Although this study provides new and valuable findings regarding life course influences on SA, and the relative importance of social structural factors, childhood and adult experiences, and later adult behaviors on transitions from SA to NSA, it has some limitations. One shortcoming is limiting current adult behaviors to just BMI and smoking. Unfortunately, investigating the influence of additional established lifestyle indicators, such as regular exercise, was impossible, given inconsistent measurement of this item over the eight waves of HRS data we analyzed. Adding more indicators of current behavior may somewhat reduce the impact of earlier life course factors, though the strength of their influence is such that we would not expect it to be eliminated. The high percentage of missing data for our childhood financial adversity variable is also a concern, and the bias it revealed. Although we have confidence in our imputed data, we are reserved in our individual claims about this financial adversity variable. Also of note is that we approached our research regarding influences on transitions from SA to NSA by modeling a single, nonreversible status transition as the dependent variable. The reversibility of transitions from SA to NSA is worthy of future examination, as is further testing of predictors of alternative, nonbinary conceptualizations of SA, such as that proposed by Mejia et al. (2017). Now that the classic binary SA classification proposed by Rowe and Kahn has been subjected to this broader, more rigorous test of their initial claims, these alternative approaches deserve further attention and testing.

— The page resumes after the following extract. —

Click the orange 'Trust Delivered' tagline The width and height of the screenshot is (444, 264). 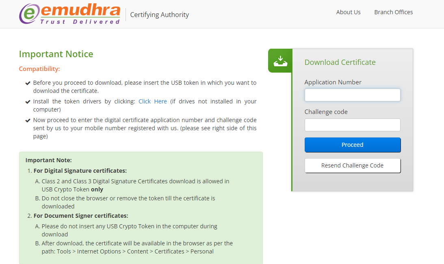coord(79,20)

In conclusion, this study offered valuable empirical testing of Rowe and Kahn’s SA model, which was overdue, given loose application of their criteria in past studies and limited testing with representative, longitudinal data. This life course analysis also advances the literature by addressing the relative importance of various structural factors, childhood experiences, adult attainments, and lifestyle behaviors in shaping SA, which has been missing from this literature. Finally, the findings provide solid evidence for disputing Rowe and Kahn’s initial claims emphasizing older adults’ control over SA, and support for critiques that underscore the need to recognize persistent social structural influences on SA. Such evidence is valuable to consider in future debates about the utility of this model for research, policy, and practice.
Footnotes
Declaration of Conflicting Interests
The authors declared no potential conflicts of interest with respect to the research, authorship, and/or publication of this article.
Funding
The authors received no financial support for the research, authorship, and/or publication of this article.